The Investigators preliminary analysis shows that the briquettes do burn much cleaner than
wood when used with each of the tested stoves. The investigators are currently retesting the
briquettes with the different stoves to assure the investigators have the cleanest stove/fuel
combination for Phase II.
For Phase II (this proposal), the investigators will test the effectiveness of the biomass
briquettes in the communities. It is possible the investigators will also use an improved
stove with the briquettes, though this decision will not be made until the final analysis is
complete in December/January. However, based on the preliminary analysis, the investigators
are leaning more towards briquettes with the traditional 3-stone. For simplicity sake,
briquettes are mentioned as the intervention throughout this document. Though RCTs usually
measure the efficacy of an intervention, this study is slightly different in that the
efficiency and efficacy have already been conducted in Phase I. This study will enable the
investigators to evaluate the true reduction of IAP emissions in the study population, as
well as the cost effectiveness of using briquettes compared to wood or charcoal. From the
preliminary research, the investigators found that the briquettes performed very similarly to
wood, and therefore do not anticipate difficulties in adopting the use of briquettes.

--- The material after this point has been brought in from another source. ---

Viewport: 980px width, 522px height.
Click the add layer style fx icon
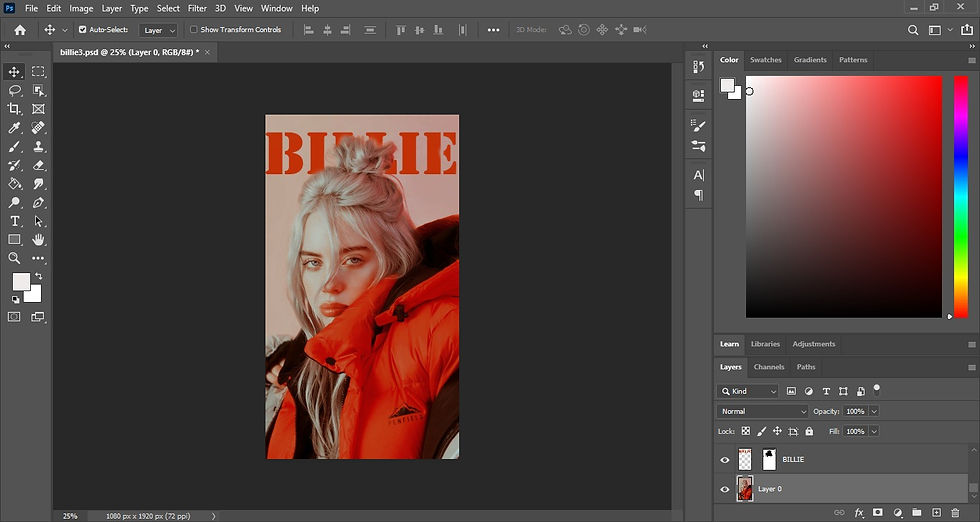coord(858,513)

Using pneumococcal carriage as a proxy measure for a health outcome Pneumonia accounts for
~30% of deaths of children under the age of 5 in developing countries, most resulting from
Streptococcus pneumoniae (pneumococcus). Pneumococci generally colonizes the nasopharynx
within the first months of life, with carriage rates in children in developing countries 2-3
times higher than those found in children from developed countries[15, 16]. In one study in
The Gambia, it was found that pneumococcal carriage was greater than 80% during the third
month of life [17]. In another study in Bangladesh, it was found that 50% of the children had
been colonized by pneumococci at least once by the age of 8 weeks [18]. Though pneumococcal
carriage is present in many healthy people, it is an identifiable risk for disease,
predominantly affecting the young in developing countries.
Nasopharyngeal colonization is a necessary phase before infection with S pneumoniae can occur
[19]. Therefore, preventing colonization from ever happening can be an important measure to
preventing S pneumoniae. As IAP exposure is one major risk factor to developing ARI,
understanding how IAP exposure can affect the risk of infection for pneumococcal carriers can
help us better understand the quantitative relationship between IAP exposure and disease
(severe pneumonia). There have been previous studies looking at the impact tobacco smoke has
on carriage, but to date, there has yet to be any research done looking at carriage and IAP
exposure. This study may be instrumental in helping understand this complex exposure-disease
relationship. This component of the study is a Proof-of-Concept study, and is therefore
designed to illustrate the potential relationship between IAP exposure and ARI. If using
pneumococcal carriage as a proxy does show to be an effective tool in helping to quantify the
this relationship, it has the potential to lay the foundation for further research looking at
IAP and its affect on pneumococcal carriage.